__TASK OBJECTIVE__. Reproduce the records word for word, beginning at the line that contains "Task: Open the Speedgeeking! session link" and continuing through the end of the records, with both ends included. Leave the pictures out of your answer.

-------- ENTRIES SUPPLIED

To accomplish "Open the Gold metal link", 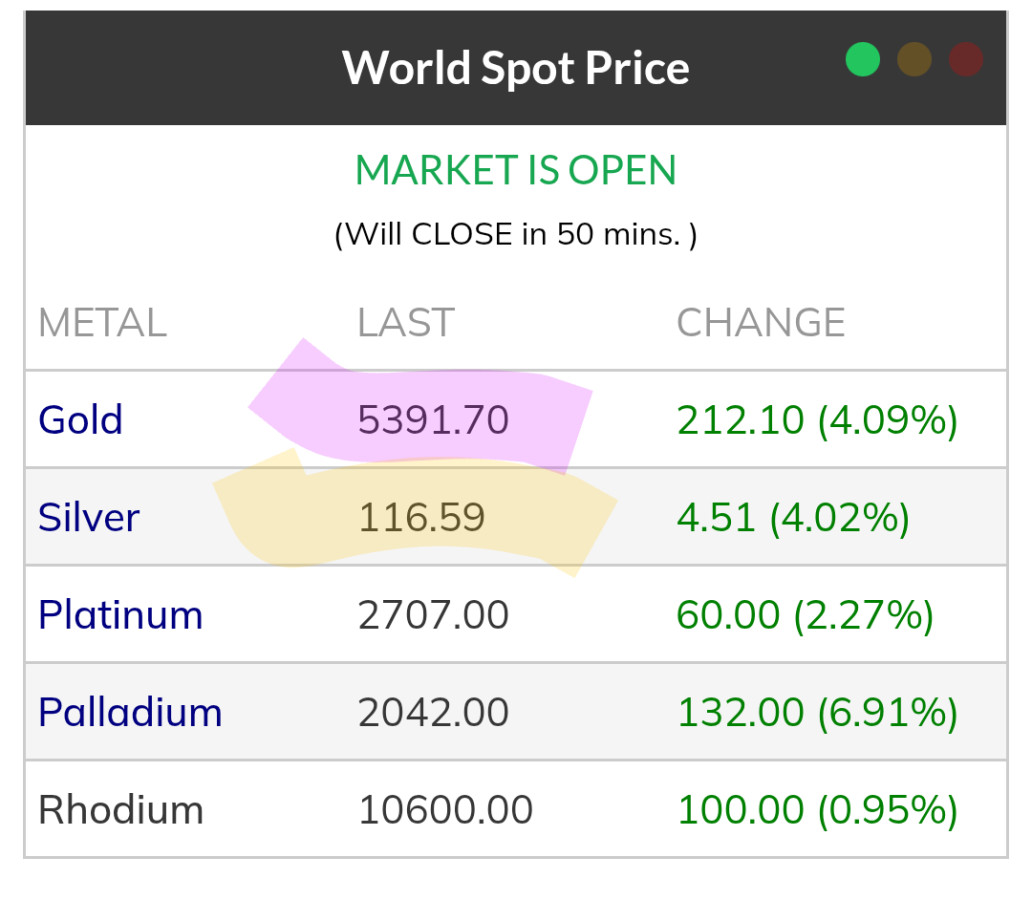I will coord(80,420).
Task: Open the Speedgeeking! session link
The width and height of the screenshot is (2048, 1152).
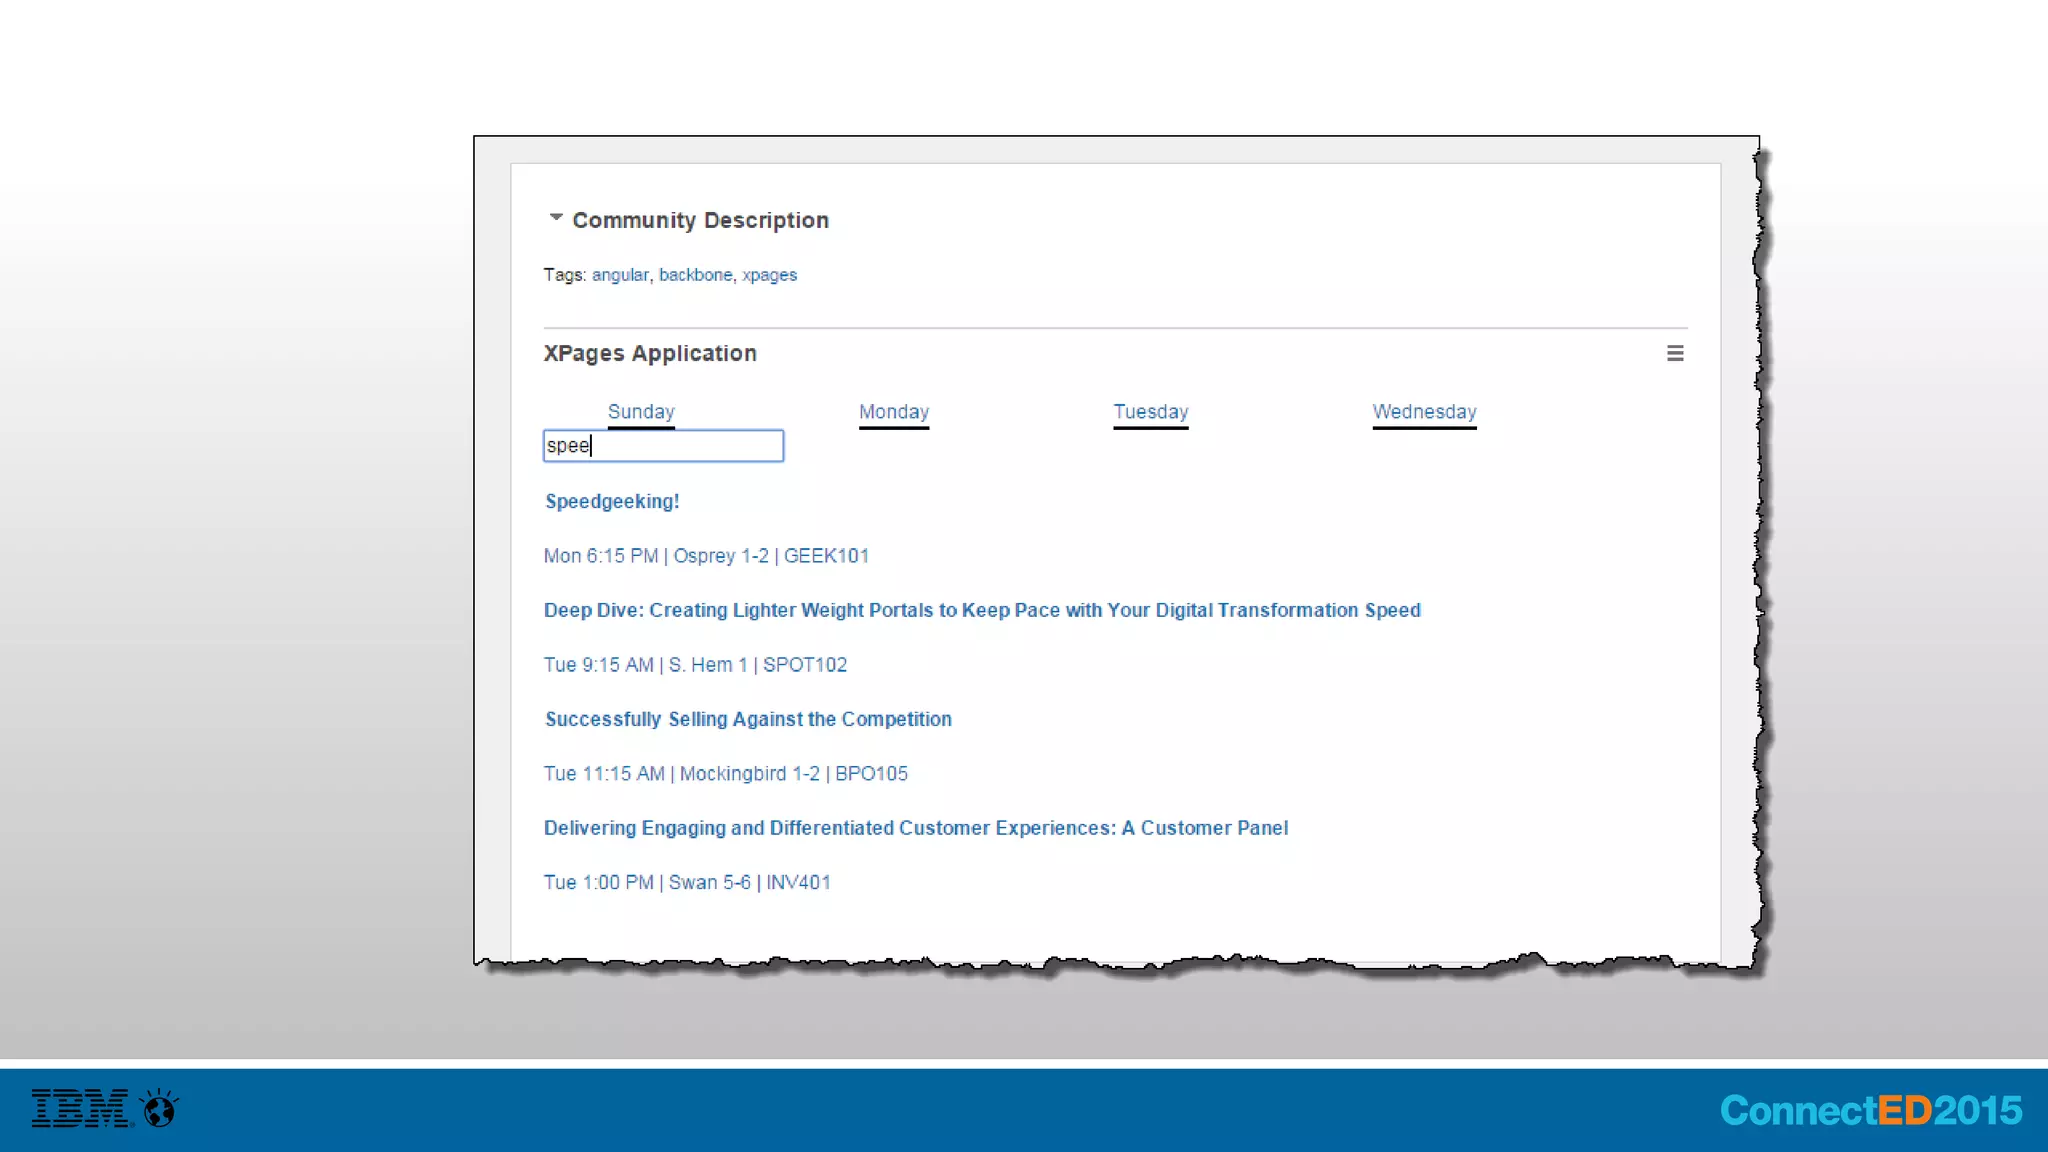Action: click(x=612, y=502)
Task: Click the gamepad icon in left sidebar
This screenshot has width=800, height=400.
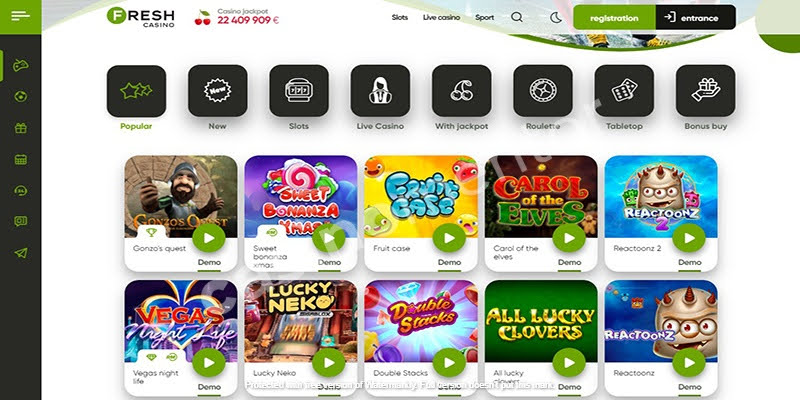Action: (x=21, y=65)
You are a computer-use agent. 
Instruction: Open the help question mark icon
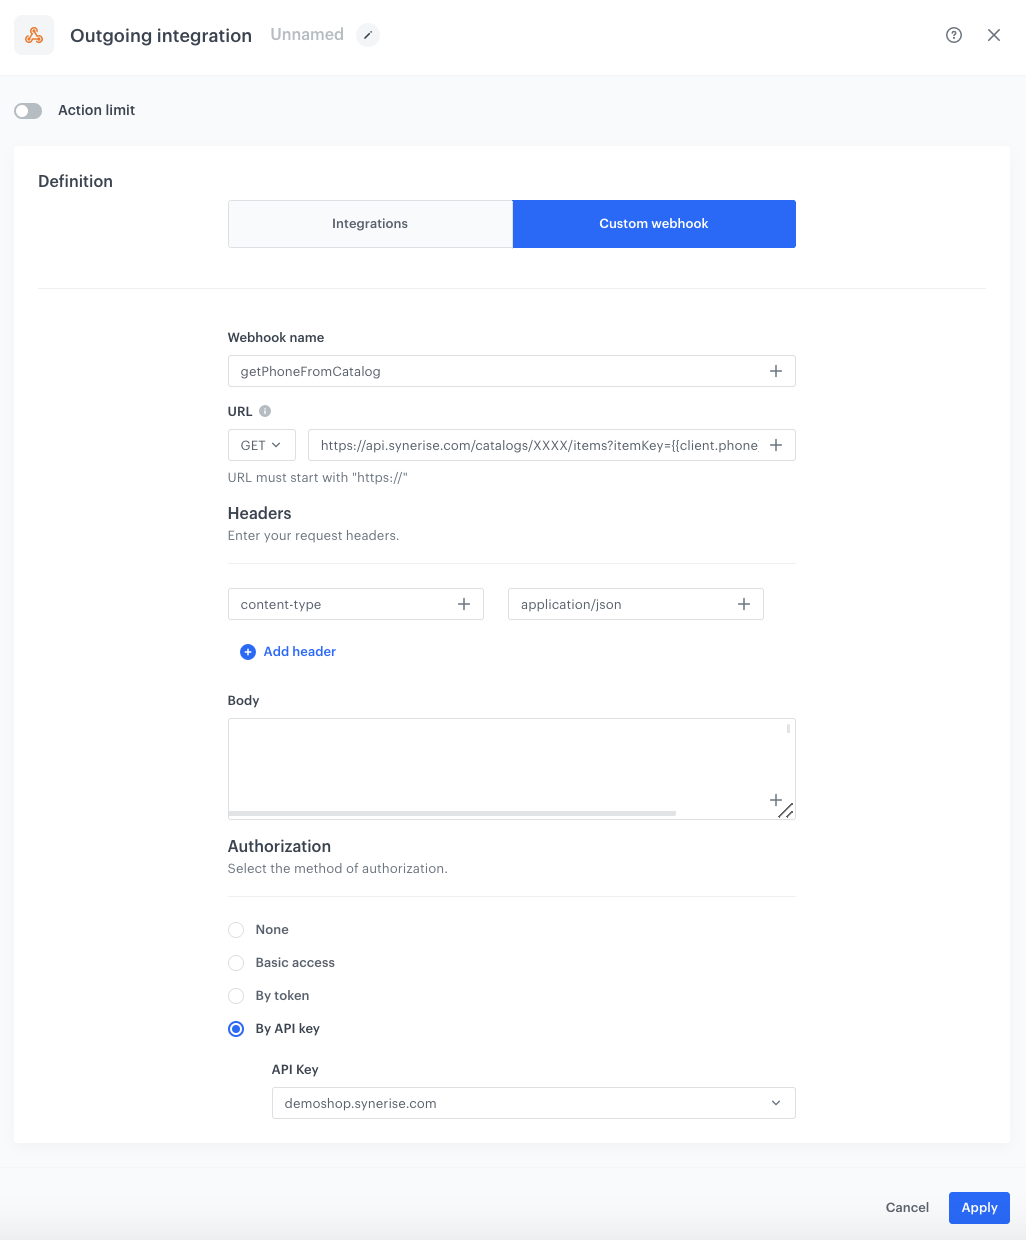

----------------

__CORRECT RESPONSE__.
Task: Open the Speedgeeking! session link
The width and height of the screenshot is (2048, 1152).
Action: click(x=612, y=502)
Task: Click the gamepad icon in left sidebar
This screenshot has width=800, height=400.
Action: (x=21, y=65)
You are a computer-use agent. 
Instruction: Open the help question mark icon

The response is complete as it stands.